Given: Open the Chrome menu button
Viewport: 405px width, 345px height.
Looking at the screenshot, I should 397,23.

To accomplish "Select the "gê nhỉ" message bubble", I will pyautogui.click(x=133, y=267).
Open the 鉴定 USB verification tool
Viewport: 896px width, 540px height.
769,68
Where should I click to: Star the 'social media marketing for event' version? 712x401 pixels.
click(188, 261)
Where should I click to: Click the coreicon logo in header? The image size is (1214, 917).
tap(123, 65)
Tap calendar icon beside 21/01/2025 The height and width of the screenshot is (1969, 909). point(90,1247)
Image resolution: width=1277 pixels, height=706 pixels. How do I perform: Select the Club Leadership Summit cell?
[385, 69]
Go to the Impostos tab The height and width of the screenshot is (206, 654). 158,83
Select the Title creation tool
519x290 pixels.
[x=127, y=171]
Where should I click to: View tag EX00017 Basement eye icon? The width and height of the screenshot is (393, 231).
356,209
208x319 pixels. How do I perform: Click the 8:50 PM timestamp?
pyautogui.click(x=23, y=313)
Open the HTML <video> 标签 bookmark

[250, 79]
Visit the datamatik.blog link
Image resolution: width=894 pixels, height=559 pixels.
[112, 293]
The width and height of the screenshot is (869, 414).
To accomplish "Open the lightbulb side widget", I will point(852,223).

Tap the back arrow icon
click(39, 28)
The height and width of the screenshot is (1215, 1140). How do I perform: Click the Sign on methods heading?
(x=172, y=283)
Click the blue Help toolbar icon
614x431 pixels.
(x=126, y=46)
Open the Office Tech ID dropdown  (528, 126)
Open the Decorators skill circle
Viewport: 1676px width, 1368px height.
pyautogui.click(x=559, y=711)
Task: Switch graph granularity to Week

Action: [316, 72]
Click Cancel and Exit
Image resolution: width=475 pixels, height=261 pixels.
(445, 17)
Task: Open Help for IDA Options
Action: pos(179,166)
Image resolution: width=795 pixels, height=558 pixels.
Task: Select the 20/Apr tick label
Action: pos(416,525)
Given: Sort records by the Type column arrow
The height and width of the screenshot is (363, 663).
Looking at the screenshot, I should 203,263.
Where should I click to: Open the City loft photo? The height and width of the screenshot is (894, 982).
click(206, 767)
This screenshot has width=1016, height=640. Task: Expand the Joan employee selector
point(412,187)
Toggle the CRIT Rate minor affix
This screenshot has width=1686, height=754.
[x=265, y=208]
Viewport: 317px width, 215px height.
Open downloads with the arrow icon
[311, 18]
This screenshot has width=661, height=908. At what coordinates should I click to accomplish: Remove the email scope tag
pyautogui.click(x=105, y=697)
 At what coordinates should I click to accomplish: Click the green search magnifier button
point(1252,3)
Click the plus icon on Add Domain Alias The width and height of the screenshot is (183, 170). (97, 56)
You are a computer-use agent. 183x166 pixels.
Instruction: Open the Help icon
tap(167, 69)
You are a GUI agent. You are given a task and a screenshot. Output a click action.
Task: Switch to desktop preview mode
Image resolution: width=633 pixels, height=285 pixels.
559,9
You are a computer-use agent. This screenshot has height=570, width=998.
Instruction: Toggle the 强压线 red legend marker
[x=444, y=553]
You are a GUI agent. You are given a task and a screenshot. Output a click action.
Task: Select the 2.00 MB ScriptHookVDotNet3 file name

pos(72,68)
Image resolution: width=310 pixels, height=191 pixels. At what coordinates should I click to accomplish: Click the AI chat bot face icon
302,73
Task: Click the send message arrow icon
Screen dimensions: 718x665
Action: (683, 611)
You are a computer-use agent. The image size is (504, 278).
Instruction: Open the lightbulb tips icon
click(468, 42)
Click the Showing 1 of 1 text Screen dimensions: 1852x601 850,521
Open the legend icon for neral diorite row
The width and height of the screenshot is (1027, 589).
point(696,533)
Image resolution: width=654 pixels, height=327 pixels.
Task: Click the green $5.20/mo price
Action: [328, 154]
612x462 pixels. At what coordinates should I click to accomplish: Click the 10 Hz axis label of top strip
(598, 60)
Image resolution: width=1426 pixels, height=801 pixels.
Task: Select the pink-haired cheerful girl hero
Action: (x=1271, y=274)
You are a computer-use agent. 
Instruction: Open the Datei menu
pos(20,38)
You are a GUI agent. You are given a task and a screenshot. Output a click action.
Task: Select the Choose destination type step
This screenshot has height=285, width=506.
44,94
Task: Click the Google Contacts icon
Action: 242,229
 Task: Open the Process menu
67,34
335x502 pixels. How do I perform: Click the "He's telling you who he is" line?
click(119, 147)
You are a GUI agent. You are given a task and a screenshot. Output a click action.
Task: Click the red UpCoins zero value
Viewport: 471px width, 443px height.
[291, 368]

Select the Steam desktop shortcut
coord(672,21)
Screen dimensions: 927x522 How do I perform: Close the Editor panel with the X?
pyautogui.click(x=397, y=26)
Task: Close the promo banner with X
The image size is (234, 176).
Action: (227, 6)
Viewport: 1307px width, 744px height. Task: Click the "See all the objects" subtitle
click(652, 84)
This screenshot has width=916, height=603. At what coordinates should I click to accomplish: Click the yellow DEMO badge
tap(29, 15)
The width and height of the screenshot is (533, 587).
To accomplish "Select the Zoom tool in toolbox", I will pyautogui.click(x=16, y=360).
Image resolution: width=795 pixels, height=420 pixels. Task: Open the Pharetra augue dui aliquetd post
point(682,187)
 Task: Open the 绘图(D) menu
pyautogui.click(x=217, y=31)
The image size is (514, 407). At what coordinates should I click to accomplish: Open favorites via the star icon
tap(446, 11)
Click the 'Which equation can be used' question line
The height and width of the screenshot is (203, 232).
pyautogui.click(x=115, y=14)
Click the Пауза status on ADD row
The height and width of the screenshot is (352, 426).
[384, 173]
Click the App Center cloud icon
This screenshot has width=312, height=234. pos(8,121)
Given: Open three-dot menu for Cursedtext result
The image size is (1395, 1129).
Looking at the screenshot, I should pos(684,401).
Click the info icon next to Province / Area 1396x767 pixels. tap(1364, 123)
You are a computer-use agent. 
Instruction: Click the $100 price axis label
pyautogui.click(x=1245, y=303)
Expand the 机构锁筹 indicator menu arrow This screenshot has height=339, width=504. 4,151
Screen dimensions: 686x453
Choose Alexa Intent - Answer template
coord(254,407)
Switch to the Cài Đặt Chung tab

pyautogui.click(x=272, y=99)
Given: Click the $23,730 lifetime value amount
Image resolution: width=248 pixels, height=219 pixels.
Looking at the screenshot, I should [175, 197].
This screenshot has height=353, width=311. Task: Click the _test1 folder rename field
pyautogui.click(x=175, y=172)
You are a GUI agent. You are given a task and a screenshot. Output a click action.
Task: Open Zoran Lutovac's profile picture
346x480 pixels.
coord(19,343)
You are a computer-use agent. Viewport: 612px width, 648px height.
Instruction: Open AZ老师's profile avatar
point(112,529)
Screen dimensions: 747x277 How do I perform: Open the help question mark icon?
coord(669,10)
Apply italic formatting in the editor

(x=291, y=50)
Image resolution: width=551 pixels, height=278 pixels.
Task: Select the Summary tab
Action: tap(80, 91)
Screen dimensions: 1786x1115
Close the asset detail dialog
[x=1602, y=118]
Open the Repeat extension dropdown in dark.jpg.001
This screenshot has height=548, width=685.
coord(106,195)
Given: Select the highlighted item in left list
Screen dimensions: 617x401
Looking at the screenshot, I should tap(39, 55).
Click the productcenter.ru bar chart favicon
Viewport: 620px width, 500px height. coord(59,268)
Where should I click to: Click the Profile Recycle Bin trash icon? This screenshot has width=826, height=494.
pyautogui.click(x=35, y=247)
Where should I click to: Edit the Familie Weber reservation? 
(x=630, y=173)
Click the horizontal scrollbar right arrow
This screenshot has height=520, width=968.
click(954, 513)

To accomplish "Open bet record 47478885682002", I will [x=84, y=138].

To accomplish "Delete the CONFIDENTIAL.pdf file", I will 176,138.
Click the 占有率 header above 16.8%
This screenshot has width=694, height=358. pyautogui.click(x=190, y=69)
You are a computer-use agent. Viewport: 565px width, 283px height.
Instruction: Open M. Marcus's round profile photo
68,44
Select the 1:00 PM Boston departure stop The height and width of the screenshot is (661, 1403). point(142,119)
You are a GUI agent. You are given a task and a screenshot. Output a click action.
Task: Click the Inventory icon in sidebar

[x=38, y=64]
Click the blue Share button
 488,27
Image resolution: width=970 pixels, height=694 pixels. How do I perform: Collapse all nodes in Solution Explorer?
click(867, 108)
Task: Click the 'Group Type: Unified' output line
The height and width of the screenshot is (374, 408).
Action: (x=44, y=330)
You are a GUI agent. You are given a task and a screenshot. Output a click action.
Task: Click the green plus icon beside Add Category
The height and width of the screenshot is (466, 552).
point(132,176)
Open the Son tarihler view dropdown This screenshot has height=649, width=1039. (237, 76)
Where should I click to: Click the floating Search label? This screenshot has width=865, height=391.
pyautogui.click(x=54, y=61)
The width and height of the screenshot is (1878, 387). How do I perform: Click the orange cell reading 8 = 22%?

════════════════════

Your task: Your answer should consist solely of the lines above from the line with "Task: Select the Choose destination type step" to the line with "Task: Click the red UpCoins zero value", both included, reproduced exactly.

Answer for the task:
Task: Select the Choose destination type step
This screenshot has height=285, width=506.
44,94
Task: Click the Google Contacts icon
Action: 242,229
 Task: Open the Process menu
67,34
335x502 pixels. How do I perform: Click the "He's telling you who he is" line?
click(119, 147)
You are a GUI agent. You are given a task and a screenshot. Output a click action.
Task: Click the red UpCoins zero value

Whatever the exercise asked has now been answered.